── DONNÉES FOURNIES ──
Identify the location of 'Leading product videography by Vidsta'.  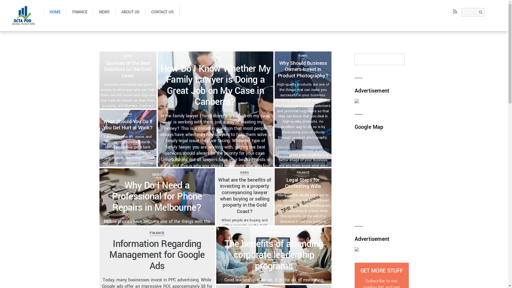
(303, 152).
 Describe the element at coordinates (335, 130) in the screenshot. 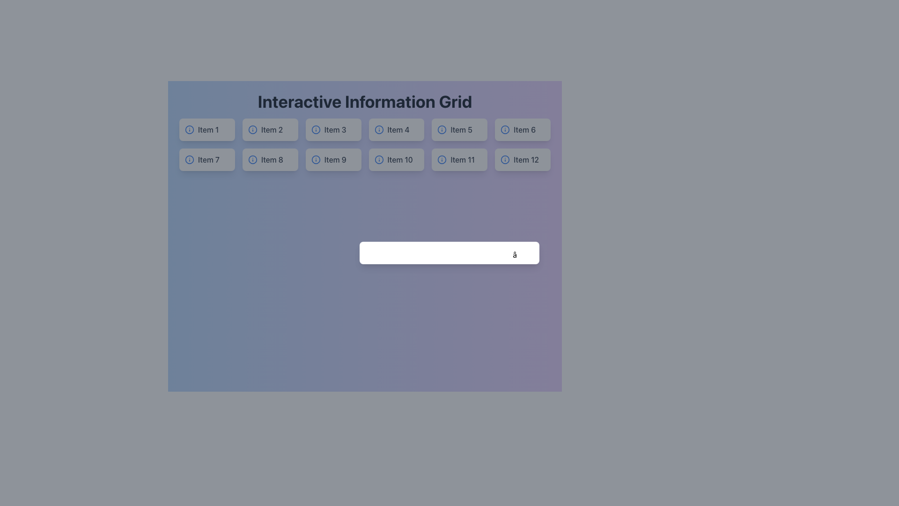

I see `the text label displaying 'Item 3' in the grid layout, located in the first row and third column` at that location.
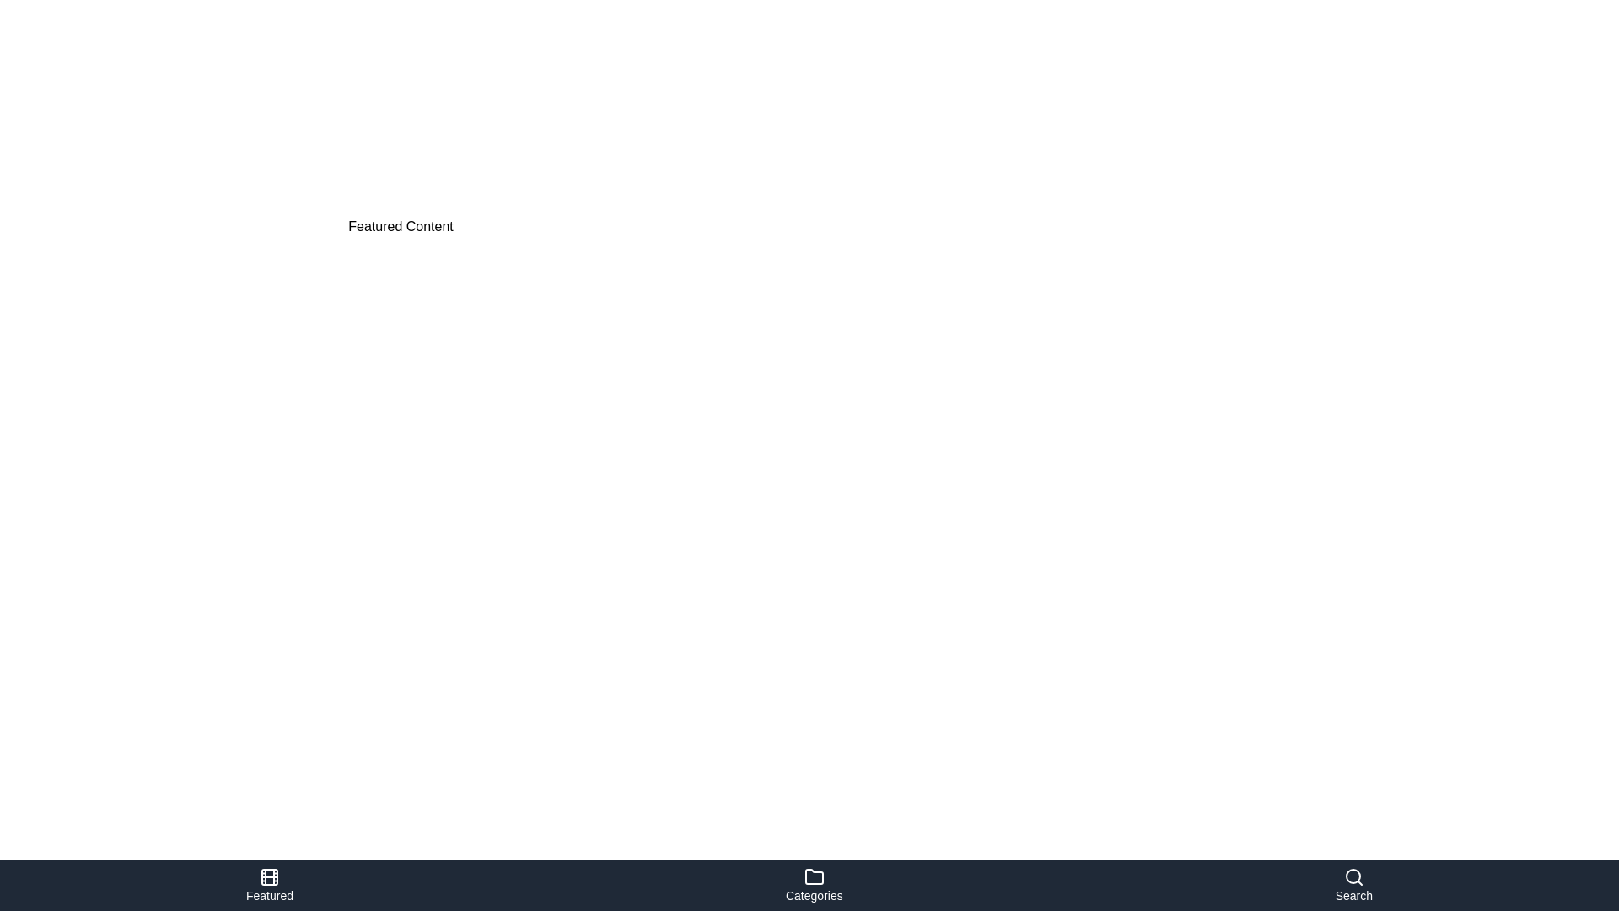 This screenshot has height=911, width=1619. What do you see at coordinates (270, 884) in the screenshot?
I see `the 'Featured' navigation button located at the bottom left of the interface` at bounding box center [270, 884].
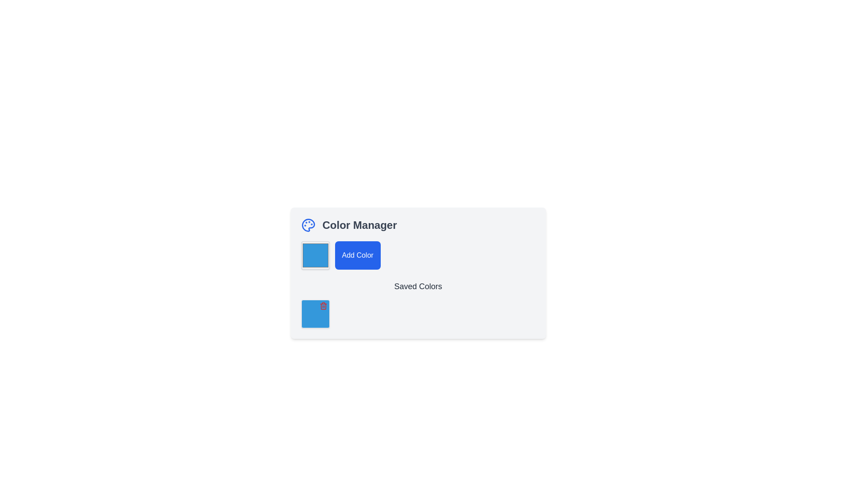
───
* CONSIGNE: Reproduisez à l'identique l'ensemble des données ci-dessus, en omettant les images.

* RÉSULTAT:
Identify the location of 'Leading product videography by Vidsta'.  
(303, 152).
 Describe the element at coordinates (335, 130) in the screenshot. 

I see `the text label displaying 'Item 3' in the grid layout, located in the first row and third column` at that location.
 This screenshot has height=911, width=1619. What do you see at coordinates (270, 884) in the screenshot?
I see `the 'Featured' navigation button located at the bottom left of the interface` at bounding box center [270, 884].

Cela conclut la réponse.